Jokowi menguraikan berbagai potensi energi bersih yang dimiliki oleh Indonesia, dengan penekanan pada potensi energi hijau yang diperkirakan mencapai lebih dari 3.600 gigawatt (GW).

Sebagai contoh konkret, Jokowi menyoroti keberadaan Pembangkit Listrik Tenaga Surya (PLTS) Terapung di Waduk Cirata, Purwakarta, Jawa Barat. PLTS ini adalah yang terbesar di Asia Tenggara, dengan kapasitas mencapai 192 MWp (megawatt peak), menjadikannya sebagai PLTS apung terbesar ketiga di dunia.

“PLTS Terapung di Waduk Cirata bukan hanya yang terbesar di Asia Tenggara, tetapi juga yang ketiga terbesar di dunia,” ungkap Jokowi dengan bangga.

Tak hanya itu, dalam upaya pengurangan emisi, Indonesia juga memiliki potensi besar dalam penyerapan karbon. Salah satu aset berharga Indonesia adalah hutan mangrove yang tersebar di seluruh nusantara.

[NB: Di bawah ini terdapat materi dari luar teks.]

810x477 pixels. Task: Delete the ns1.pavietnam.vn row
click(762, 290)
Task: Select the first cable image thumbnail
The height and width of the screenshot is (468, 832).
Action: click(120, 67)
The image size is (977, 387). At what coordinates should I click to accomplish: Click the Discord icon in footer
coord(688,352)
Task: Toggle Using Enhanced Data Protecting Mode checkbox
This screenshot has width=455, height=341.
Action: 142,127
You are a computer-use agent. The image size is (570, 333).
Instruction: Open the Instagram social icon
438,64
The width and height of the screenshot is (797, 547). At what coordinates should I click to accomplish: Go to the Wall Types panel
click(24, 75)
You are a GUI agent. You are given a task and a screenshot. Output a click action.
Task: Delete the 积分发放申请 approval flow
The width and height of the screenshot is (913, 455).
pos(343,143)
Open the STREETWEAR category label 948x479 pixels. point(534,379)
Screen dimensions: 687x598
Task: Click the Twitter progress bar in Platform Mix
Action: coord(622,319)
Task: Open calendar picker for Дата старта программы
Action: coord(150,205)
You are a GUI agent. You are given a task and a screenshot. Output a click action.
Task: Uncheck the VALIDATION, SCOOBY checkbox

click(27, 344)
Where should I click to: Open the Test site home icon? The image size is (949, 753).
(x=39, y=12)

Hutan mangrove Indonesia, yang merupakan yang terluas di dunia dengan luas mencapai 3,3 juta hektar, mampu menyerap karbon 8-12 kali lebih efektif dibandingkan dengan hutan hujan tropis. “Ini adalah fakta yang banyak belum diketahui,” jelas Jokowi, menegaskan pentingnya peran hutan mangrove dalam mitigasi perubahan iklim. (*)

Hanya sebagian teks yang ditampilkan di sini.